Vous avez beaucoup travaillé ensemble, puis vous vous êtes séparés. Ce spectacle signe vos retrouvailles.


JS : On était de toute façon restés de bons amis, mais c'est agréable et excitant de se retrouver sur ce projet, même si nous gardons chacun par ailleurs notre propre compagnie. Paul comme moi, avons opté pour ce théâtre musical, très moderne, plus intéressant encore que l'opéra. Disons que c'est un opéra sur la révolution sociale. Mais un opéra dans sa conception classique ne ferait que « chanter la révolution ». Tandis que dans le théâtre musical, la révolution est aussi bien jouée qu'analysée ou mise en musique ou encore chantée. Horváth se prête très bien à ce genre de tentative. Le théâtre musical implique la fusion de formes artistiques, de spectateurs, d’acteurs et chamboule la société. C'est une subversion dont la société, comme le théâtre, a besoin.

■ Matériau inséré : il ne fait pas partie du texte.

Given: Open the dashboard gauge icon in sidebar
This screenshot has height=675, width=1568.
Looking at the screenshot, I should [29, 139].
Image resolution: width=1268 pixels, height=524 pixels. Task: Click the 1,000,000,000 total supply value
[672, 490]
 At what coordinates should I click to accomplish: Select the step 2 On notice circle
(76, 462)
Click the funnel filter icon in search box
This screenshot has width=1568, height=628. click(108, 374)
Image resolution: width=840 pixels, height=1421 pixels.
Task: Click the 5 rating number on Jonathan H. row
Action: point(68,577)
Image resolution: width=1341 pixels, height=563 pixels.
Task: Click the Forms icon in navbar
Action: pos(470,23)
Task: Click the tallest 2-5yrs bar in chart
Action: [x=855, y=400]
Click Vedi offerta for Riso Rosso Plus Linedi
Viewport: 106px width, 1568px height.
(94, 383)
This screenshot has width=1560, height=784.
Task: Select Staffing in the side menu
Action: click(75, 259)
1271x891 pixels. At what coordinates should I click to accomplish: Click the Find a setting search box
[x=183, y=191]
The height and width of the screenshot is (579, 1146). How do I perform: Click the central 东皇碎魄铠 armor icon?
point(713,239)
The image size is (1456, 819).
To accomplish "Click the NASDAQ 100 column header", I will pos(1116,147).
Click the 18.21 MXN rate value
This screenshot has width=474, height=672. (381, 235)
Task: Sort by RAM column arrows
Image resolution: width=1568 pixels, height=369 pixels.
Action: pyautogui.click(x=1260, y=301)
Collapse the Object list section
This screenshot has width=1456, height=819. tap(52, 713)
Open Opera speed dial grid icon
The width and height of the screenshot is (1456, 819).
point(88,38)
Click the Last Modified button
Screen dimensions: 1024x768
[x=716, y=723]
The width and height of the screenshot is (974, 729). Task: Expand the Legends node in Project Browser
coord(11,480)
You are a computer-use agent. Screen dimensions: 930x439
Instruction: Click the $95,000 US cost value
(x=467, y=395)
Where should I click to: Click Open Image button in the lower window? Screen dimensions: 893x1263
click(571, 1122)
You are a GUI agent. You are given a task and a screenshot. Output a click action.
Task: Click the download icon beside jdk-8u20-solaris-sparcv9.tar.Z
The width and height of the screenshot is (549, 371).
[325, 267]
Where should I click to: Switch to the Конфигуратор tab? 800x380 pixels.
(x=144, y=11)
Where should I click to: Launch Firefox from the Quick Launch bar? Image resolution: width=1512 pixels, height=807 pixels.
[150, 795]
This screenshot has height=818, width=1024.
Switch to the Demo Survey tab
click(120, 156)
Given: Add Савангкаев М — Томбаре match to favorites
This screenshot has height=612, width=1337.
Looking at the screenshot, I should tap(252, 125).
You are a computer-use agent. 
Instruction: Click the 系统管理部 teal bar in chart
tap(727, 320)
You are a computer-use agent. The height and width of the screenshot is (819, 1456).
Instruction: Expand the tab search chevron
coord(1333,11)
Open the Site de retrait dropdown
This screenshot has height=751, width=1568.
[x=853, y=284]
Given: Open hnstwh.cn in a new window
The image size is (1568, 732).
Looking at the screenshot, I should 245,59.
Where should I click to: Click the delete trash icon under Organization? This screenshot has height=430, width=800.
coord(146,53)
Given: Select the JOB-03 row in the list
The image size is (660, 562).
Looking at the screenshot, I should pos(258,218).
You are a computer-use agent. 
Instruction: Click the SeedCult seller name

PK : J’ai voulu donner à ce théâtre musical, Casimir et Caroline, la structure d’une « suite », qui doit assurer une cohérence organique à l’ensemble. Il y aura une dizaine de « danses de vie », comme une sorte de jeu musical. Le tempo sera tantôt vif, tantôt mélancolique, mais chaque séquence se déclinera en fonction des précédentes. Comme une sorte de mécanique musicale à évolution. Tous les instruments seront présents sur scène, un vieil orgue Hammond, des sirènes de tout type, des instruments à percussion, ou cet instrument très primitif inventé par le futuriste italien Russolo, la Intona Rumori. J'ai fait des recherches pour faire remarcher tous ces instruments et la scène ressemblera à un jukebox géant, que reproduira en partie le grand décor conçu par Bert Neumann. Tous ces instruments peuvent être utilisés aussi bien par des acteurs que par des musiciens : les acteurs deviennent musiciens, et inversement. Il n’y a plus aucune différence entre eux.


Avez-vous pensé à Brecht en travaillant sur la mise en scène et la musique de Casimir et Caroline ?


PK : J'ai fait un Mahagonny il y a quelque temps et une grande partie de mon expérience vient de là, du moins mon envie d'expérimenter.


JS : Je trouve, quant à moi, que la musique « sonne » différemment chez Ödön von Horváth et chez Brecht, mais le second reste une source d’inspiration possible pour Casimir et Caroline. La société a-t-elle évolué comme Brecht le pensait ? Parfois, je me le demande… Je ne sais pas si elle est plus simple ou plus compliquée que ce qu'il imaginait… Je ne veux pas trop comparer Brecht à Horváth, mais bien sûr, Brecht est là, au coeur du spectacle, de même que Kurt Weill… Je pense peutêtre davantage à Breyten Breytenbach, lorsque celui-ci dit : « Il faut se rendre compte de l’obligation absolue que nous avons de désobéir au pouvoir, et de nous identifier aux pauvres. »


PK : Notre relation est sans doute plus forte et plus explicite avec des artistes futuristes, ou encore avec Vassily Kandinsky. L'idée de confier une certaine autonomie à la mise en scène, à la musique, au décor, aux acteurs, et de voir ensuite toutes ces « autonomies » jouer ensemble, voilà notre idée de départ, ce qui ressemble à certains rêves futuristes.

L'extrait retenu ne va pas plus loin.